# More taper questions



## poekoelan (Jan 1, 2013)

Until very recently, my only flat band experience has been with straight bands. I just made my second set of tapered bands and I have some questions about tapered band performance vs straight band performance. Please bear with me, I would attempt to answer these questions myself if I had a chrony but I don't yet. So here goes....

From everything I've read on the subject, tapered bands shoot faster than straight bands, all else being equal. But in the world of slingshots there are so many variables that most things do not end up being equal.

1st question: At what point do tapers out shoot straight bands? Let's say we two band sets made from the same rubber with the same pouch weight, same ammo, same slack length, same draw length. One is a straight band set 1" wide and the other is a tapered set that is 3/4" wide tapered to 1/2". Which set will shoot faster?

If the straight band set shoots faster, how wide do the tapered bands have to get in order to shoot faster than the straight set? If the tapered set shoots faster, how much wider will the straight bands have to be in order to get the same speed as the tapered set?

2nd question: Is there some kind of formula to figure any of this out?

I also understand that tapered band sets tend to be more picky about ammo weight? Is this correct? If it is, would I be correct in assuming that the more extreme the taper, the more picky it will be?

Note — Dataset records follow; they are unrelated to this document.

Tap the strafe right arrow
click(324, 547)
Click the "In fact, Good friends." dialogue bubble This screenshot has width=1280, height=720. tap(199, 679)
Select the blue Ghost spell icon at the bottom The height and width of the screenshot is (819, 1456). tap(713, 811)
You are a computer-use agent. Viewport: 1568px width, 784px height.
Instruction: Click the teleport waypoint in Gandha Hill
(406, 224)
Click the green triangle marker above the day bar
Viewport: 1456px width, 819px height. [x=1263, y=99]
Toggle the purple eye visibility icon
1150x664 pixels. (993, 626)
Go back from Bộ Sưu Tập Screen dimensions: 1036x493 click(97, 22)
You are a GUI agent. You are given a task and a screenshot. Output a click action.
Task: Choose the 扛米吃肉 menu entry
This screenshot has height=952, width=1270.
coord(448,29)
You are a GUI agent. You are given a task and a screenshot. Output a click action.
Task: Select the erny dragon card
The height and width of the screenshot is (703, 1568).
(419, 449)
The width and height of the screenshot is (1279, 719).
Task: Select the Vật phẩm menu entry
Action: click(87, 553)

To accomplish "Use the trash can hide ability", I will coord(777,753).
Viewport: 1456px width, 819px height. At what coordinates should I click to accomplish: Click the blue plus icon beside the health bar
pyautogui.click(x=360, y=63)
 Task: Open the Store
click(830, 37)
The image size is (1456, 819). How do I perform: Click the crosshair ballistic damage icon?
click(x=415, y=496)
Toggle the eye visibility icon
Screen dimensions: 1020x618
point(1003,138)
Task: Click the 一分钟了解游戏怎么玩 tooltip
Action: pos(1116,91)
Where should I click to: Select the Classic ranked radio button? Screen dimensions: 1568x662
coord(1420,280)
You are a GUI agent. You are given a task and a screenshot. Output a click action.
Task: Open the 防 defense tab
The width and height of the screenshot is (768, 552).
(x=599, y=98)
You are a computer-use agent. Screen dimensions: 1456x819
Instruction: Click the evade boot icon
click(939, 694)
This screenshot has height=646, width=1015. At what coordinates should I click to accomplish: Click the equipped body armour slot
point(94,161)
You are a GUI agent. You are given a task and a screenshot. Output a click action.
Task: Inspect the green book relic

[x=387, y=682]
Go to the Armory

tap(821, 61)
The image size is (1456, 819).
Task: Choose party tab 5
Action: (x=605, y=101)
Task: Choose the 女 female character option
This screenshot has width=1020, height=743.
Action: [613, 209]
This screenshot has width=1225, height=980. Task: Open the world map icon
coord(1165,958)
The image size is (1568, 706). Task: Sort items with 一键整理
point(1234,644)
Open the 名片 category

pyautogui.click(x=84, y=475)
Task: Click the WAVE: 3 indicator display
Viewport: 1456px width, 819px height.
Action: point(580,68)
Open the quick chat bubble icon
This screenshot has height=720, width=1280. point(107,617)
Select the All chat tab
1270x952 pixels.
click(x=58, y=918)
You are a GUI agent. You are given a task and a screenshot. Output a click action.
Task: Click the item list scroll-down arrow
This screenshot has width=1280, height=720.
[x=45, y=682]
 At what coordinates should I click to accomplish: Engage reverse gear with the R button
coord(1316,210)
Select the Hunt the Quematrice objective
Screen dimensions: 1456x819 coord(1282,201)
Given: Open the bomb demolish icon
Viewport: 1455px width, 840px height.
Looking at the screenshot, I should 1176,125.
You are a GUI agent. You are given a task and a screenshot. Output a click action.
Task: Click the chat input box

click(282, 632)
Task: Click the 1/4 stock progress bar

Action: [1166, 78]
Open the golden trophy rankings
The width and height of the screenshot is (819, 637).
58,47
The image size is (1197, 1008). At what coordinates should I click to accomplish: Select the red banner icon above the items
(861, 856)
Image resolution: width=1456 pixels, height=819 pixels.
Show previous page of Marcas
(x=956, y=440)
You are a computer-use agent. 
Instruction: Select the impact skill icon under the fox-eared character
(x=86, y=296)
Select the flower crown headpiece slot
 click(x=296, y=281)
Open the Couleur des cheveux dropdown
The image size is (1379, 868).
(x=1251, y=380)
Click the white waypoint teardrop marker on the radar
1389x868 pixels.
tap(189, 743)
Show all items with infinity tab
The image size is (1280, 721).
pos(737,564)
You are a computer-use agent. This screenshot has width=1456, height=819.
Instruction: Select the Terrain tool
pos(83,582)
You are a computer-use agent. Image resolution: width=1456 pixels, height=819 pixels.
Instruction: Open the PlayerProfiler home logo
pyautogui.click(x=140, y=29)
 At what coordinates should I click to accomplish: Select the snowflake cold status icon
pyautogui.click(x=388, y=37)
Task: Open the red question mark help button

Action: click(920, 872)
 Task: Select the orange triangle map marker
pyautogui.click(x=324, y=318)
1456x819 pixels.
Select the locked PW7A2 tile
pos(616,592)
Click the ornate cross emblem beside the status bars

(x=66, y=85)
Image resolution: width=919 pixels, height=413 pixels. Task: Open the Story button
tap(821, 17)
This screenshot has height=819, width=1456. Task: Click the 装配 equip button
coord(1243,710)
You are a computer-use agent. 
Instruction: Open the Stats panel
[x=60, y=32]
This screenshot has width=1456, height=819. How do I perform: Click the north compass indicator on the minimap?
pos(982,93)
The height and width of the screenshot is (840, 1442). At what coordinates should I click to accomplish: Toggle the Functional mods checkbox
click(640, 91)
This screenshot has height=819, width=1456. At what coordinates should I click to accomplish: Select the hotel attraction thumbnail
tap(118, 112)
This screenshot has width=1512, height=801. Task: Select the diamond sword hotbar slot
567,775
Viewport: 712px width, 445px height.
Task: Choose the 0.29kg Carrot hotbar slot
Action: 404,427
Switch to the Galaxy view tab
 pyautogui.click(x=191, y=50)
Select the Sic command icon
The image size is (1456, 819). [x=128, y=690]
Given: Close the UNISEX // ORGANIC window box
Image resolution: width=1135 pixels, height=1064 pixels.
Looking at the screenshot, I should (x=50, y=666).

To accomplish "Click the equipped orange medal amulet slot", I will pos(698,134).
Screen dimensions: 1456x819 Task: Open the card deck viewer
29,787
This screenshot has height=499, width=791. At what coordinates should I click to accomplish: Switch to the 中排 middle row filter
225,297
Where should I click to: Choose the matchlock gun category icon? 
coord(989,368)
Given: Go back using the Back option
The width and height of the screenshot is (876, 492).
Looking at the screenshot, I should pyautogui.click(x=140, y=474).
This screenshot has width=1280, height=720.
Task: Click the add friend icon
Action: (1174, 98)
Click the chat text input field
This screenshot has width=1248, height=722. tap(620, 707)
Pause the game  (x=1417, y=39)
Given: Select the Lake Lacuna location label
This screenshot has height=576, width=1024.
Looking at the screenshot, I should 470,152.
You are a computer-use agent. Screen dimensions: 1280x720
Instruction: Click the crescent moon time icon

I'm almost afraid to get a chrony because it will cause me to measure not only my slingshot speeds but also my home made archery tackle and my airguns. Then I will spend too much time trying to make faster archery gear and tuning my airguns when I should be spending more time trying to be more accurate with these things.

Thanks


----------



## stej (Jan 16, 2013)

Look at http://slingshotforum.com/topic/21549-slingshot-science-1-tapering/ this might gave you better inside on what's going on with tapered bands.


----------



## Charles (Aug 26, 2010)

A 3/4 inch wide band straight cut will not be as fast as a 3/4 to 1/2 inch tapered band, until you get to very heavy ammo.

But the question you asked is to compare a 1 inch straight cut to a 3/4 x 1/2 taper. At present, the only way I know to answer that question is by empirical test.

Cheers ..... Charles


----------



## poekoelan (Jan 1, 2013)

Thanks guys. I asked because I'm still trying to settle on my favorite flat band style. Being used to store bought tube bands, I was amazed the first time I shot a straight single cut of tbg.


----------



## libel (Jul 1, 2013)

The problem with trying to answer your 1st set of questions is that the magnitudes of all those variables you say are the same in both setups actually matter in the result. If you're fascinated by speed itself a chrony or some other measuring setup is the way to go.


----------